Friday, March 7, 2008 03:35 PM

Wyndham Lewis

Then by all means I'll address it. an avant-garde is a movement, not an individual. Lewis was part of an avant-garde but his main collaborators--Pound, Gaudier-Breszka, Ford Huefer Ford and T. S. Eliot--were not English. So Lewis, while an avant gardist and while Engish, does not evidence the existence of an English avant-garde, at least not to doofish mind.

Friday, March 7, 2008 03:36 PM

Wyndham Lewis

Then by all means I'll address it. An avant-garde is a movement, not an individual. Lewis was part of an avant-garde but his main collaborators--Pound, Gaudier-Breszka, Ford Huefer Ford and T. S. Eliot--were not English. So Lewis, while an avant gardist and while Engish, does not evidence the existence of an English avant-garde, at least not to my doofish mind.

Friday, March 7, 2008 11:56 PM

Still no movement

Well, since I already got firsts at Oxford and Distinction at Penn, I find the idea of your grading me, Prytania, to be pretty risible.
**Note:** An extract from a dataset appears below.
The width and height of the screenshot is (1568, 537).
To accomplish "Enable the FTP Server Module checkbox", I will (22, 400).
While Ford was born in Surrey, he was born to a German family who had just arrived there, and his upbringing was marked by their emigre status. You throw in H.D., Imagiste, along with Pound (the leader), Eliot, Gaudier-Breszka et al, you still have a movement that was hardly English by any stretch of the imagination. It was classic instance of international modernism. Sorry, but you get something less than a Pass for asserting otherwise (and I make a handsome living handing out such grades). Furthermore, however one chooses to slice the pie of 1914, Marche is simply wrong to suggest that there existed some robust avant-garde movement in the British novel tradition from which Atonement signals a retreat.

Tuesday, March 18, 2008 10:03 PM
Original article: Was Obama's speech enough?

Walsh's Tin Ear

It was not Obama's comment that was tin-eared but Walsh's understanding of it. He was not comparing his grandmother's occasional insensitivity to Wright's vitriol, he was comparing the closeness of his relationship to the pastor to his relationship with his grandmother, and pointing out that in either case, he could not dissociate himself from those nearest and dearest to him on account of their imperfections.
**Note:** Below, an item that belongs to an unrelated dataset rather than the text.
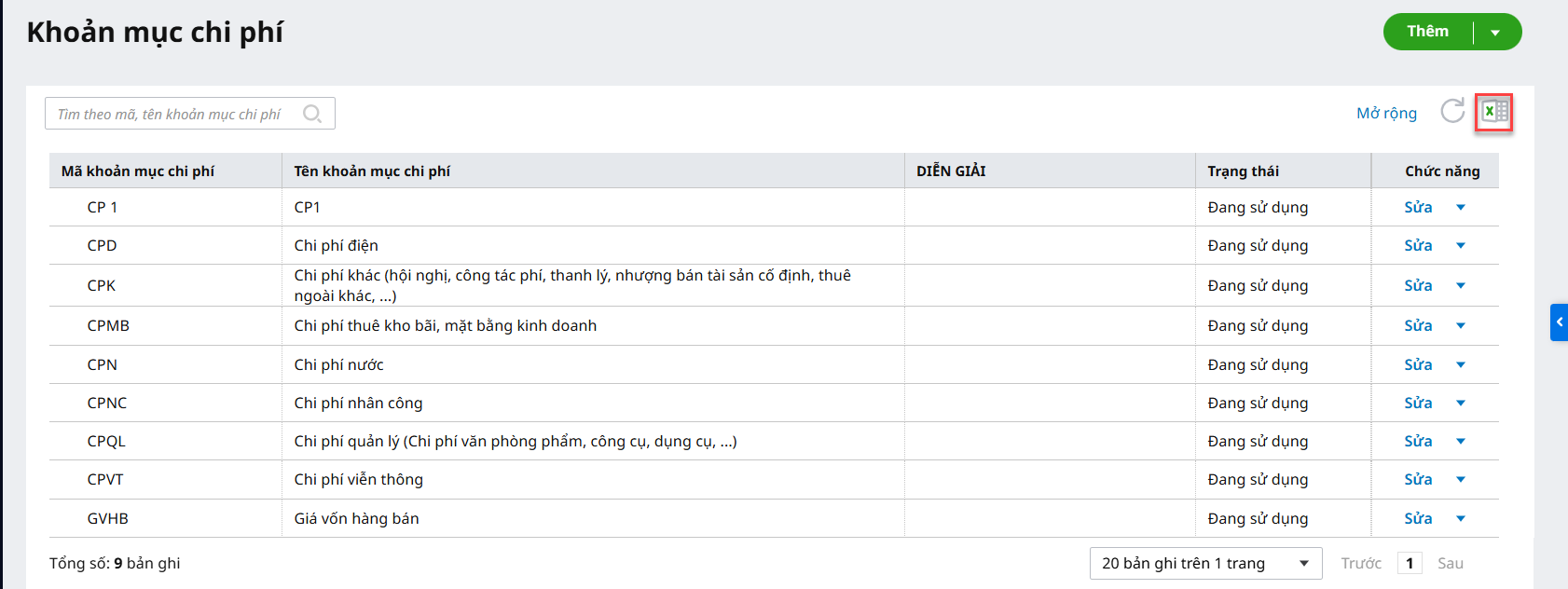Open the records per page dropdown
Screen dimensions: 1568x589
pos(1205,563)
One more thing. Everybody on the television has been decrying as lunacy Wright's claim that the U.S. government gave AIDS to black people. Inaccurate as it may be, it is not lunacy. Has anyone heard of the Tuskegee experiment?

Saturday, March 29, 2008 04:35 PM

Hil-liar-y is Hil-liar-ious (for now)

HRC's Bosnia lies only matter because of file gate, the travel office, the N.Y. Hasids, the Edmund Hillary fib, the I'm a lifelong Yankees fan pretence, the whopper that she had a substantive role in the Irish peace talks, the untruths about her investment portfolio etc. Like all congenital liars, she's someone to be ridiculed, and ridiculed thoroughly, so that she doesn't assume the kind of power that will make her lies dangerous, like those of Bush-Cheney--at which point she too would become someone to be loathed.

Joan should be wary of turning this ludicrous figure into a pernicious one.

Thursday, April 10, 2008 12:07 AM

Electability isn't everything

This is all very interesting, but the fact is that electability alone cannot be the criterion for nomination. To override the expression of the popular will of the rank and file would have long term negative consequences far more severe than the loss of a single election. Assuming that HRC remains behind in pledged delegates, as she will in states won, she simply has to overtake Obama in the popular vote to have any legitimate, constructive warrant for nomination. I don't know whether this is possible--there seems to be projections on either side--but I do know that it is necessary for her candidacy. Contra MR. De Long, there is nothing public spirited about a superdelegate decision to countermand the party at large in the name of their own notions of electability.

Should they do so in this case, they would not only be alienating, and losing, much of their most reliable constituency, African Americans, they would be alienating, and losing, the future of the party, voters 18-34, and catering to its receding past, senior citizens. That way electoral suicide lies.